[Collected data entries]
┌──

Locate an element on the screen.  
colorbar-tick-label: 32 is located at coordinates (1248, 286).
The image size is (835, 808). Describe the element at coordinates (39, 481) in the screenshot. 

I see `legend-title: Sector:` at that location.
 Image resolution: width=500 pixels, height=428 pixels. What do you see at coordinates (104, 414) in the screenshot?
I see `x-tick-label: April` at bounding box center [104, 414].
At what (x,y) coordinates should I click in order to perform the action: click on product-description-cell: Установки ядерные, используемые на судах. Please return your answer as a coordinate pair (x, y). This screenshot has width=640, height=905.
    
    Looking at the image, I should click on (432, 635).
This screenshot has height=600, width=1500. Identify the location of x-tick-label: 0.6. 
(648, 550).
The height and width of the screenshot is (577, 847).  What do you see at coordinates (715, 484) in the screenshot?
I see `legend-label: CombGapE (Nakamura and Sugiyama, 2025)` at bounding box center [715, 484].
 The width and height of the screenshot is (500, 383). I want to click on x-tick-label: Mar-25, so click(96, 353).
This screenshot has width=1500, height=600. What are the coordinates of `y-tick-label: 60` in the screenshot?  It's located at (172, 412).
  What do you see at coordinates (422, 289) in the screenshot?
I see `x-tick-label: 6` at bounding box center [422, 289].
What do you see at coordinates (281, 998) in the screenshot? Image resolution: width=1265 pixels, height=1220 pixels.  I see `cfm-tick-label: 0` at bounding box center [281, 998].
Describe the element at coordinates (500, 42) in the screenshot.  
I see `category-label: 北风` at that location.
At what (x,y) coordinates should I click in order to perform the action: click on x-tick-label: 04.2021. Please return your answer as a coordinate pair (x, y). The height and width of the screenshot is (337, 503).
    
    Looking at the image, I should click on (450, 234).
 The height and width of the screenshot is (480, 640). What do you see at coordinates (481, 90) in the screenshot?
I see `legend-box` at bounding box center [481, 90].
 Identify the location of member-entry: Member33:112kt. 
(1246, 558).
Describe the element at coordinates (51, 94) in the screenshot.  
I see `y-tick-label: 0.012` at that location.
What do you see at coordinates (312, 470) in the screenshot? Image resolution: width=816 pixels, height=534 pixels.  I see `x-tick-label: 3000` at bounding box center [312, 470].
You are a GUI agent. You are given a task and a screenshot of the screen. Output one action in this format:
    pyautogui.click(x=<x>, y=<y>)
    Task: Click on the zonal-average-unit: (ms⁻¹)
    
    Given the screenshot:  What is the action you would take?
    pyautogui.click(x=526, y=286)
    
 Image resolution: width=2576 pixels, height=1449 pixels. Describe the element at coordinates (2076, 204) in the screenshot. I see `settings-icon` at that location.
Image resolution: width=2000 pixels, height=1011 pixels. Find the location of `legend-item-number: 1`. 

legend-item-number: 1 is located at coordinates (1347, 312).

└──

> [YOUR TASK] Give everything in the listing from the line containing "This screenshot has height=600, width=1500." down to the line containing "The width and", both included, as a JSON list of strings with one string per line and blank lines left out.

> [SOLUTION FOR THIS PROBLEM]
[
  "This screenshot has height=600, width=1500. Identify the location of x-tick-label: 0.6. ",
  "(648, 550).",
  "The height and width of the screenshot is (577, 847).  What do you see at coordinates (715, 484) in the screenshot?",
  "I see `legend-label: CombGapE (Nakamura and Sugiyama, 2025)` at bounding box center [715, 484].",
  " The width and height of the screenshot is (500, 383). I want to click on x-tick-label: Mar-25, so click(96, 353)."
]